First, I probably have a higher appetite for religion-ifying rationalism than others in the community, but I wouldn't want to push my preferences too hard lest it scare people off. This may stem from my personal background as a cradle atheist. Religious people don't want rationality to become rivalrous with their religion, and ex-religionists don't want it to become they very thing they escaped. To the extent that it's good for rationality to become more religion-like, I think it'll happen on its own in the next few decades or centuries without any concerted effort. I'm not in a hurry.

Second, we should avoid treating "religion" as a fixed concept already optimized for a particular social niche, as if to say that if rationality has some attributes of a religion, then it would necessarily gain by taking on the rest as well. Some of the functions that a religion might manage are:

  1. Marriage and family life
  2. Non-familial social ties
  3. The relationship between people and the state
  4. Matters of interpersonal morality
  5. Matters of private morality
  6. Explaining the origin and fate of the universe
  7. Explaining consciousness and death
  8. Ethnic identification
  9. Etc.

Different societies will have different ways of allocating these responsibilities amongst the various institutions/philosophies within it. In Western cultures we use the word "religion" because it's common for most or all of these domains to be handled by the same thing, so we need a word for whatever category of thing that is. But the Western bias is revealed whenever we try to apply the concept to non-Western societies. E.g. a Chinese person may be a Confucianist with respect to (1) (3) and (4), a Taoist for (2) (6) and (8), and a Buddhist for (5) and (7). Which of these is a "religion"? Does it matter?

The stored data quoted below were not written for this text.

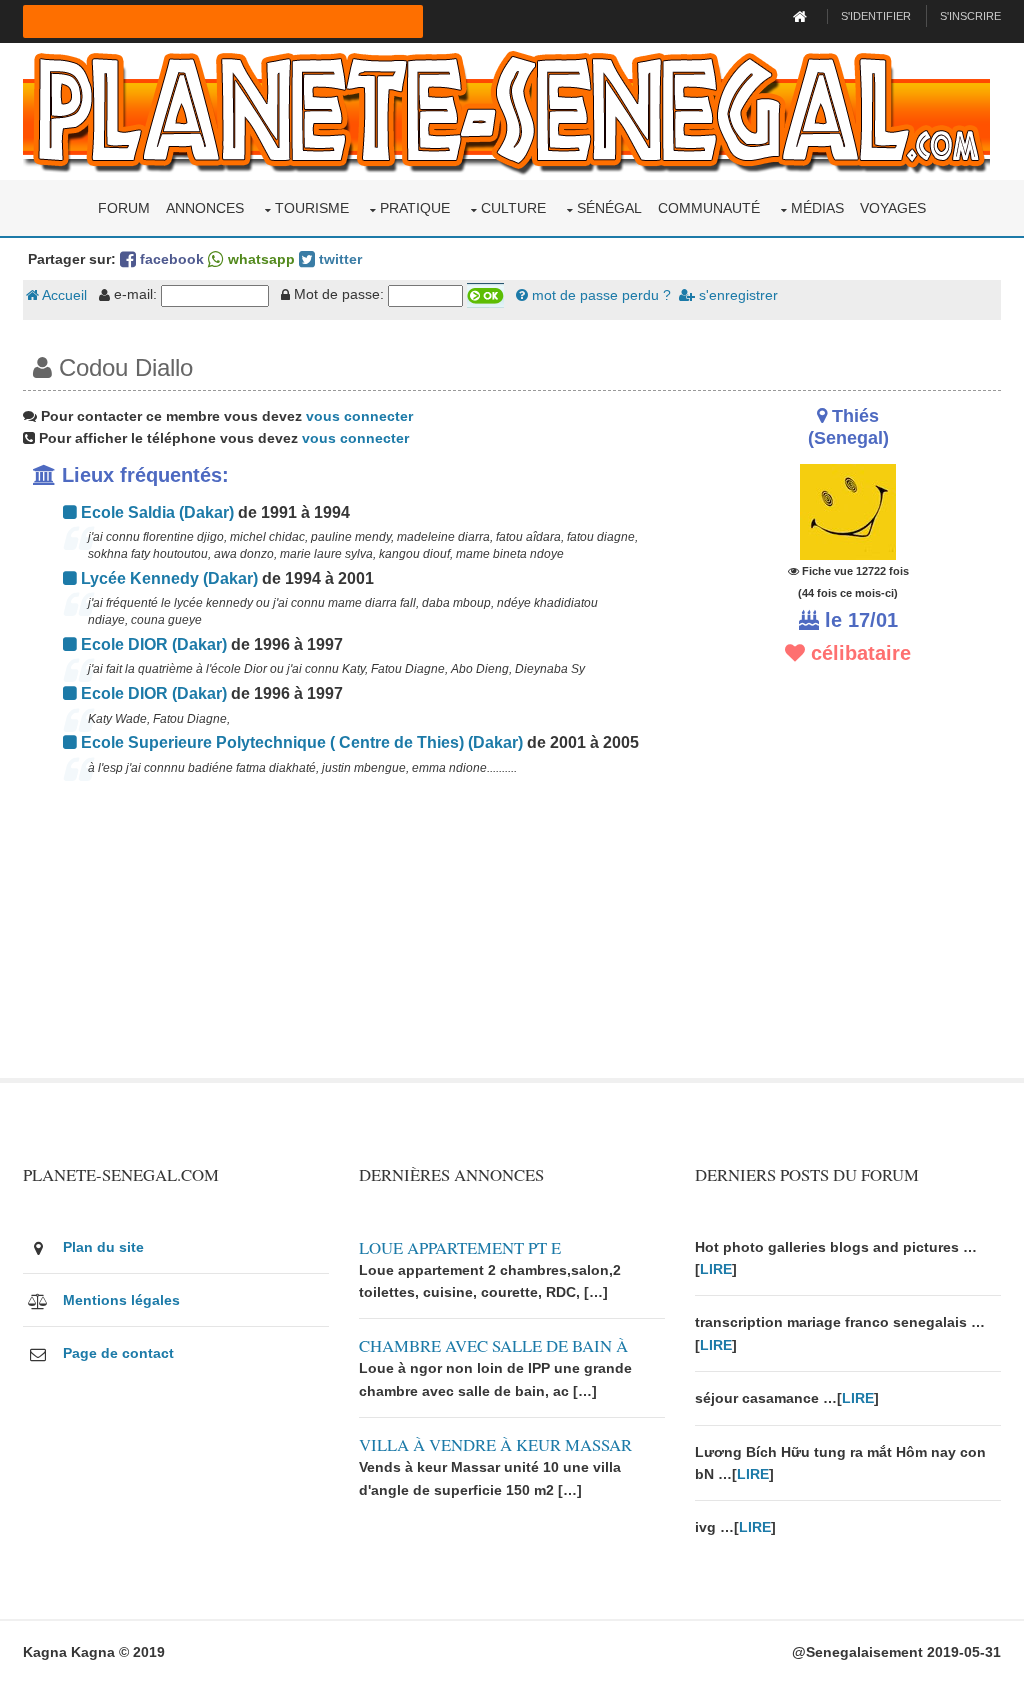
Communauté (709, 208)
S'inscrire (970, 16)
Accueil (63, 295)
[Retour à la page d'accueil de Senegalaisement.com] (802, 16)
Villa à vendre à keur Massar (495, 1444)
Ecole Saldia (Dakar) (155, 512)
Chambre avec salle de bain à (493, 1345)
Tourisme (312, 208)
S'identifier (876, 16)
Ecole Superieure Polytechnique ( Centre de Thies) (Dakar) (300, 742)
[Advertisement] (344, 938)
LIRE (716, 1269)
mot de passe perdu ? (599, 295)
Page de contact (118, 1353)
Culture (513, 208)
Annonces (205, 208)
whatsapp (259, 259)
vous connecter (359, 416)
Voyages (893, 208)
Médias (817, 208)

Even within the West, these boundaries have shifted over time. (3) was forcibly purged from Christianity in the European Wars of Religion, leading ultimately to the 1st Amendment in the US. And (8) is common in the Middle East and Eastern Europe, while mainline Protestantism is indifferent or outright hostile towards it. We can expect that the boundaries will continue to shift in the future, which leads into the third point.

Third, we should ask ourselves (and I'd be curious to hear your answer) what kind of future we're planning for in which the religion-ification of rationalism becomes relevant. I can think of three scenarios:

  • (A) A technological singularity happens within the next few decades.
  • (B) A major civilizational collapse delays the singularity by hundreds or thousands of years.
  • (C) Civilization doesn't collapse, but the singularity is nevertheless delayed by several centuries, due to technological stagnation (or something).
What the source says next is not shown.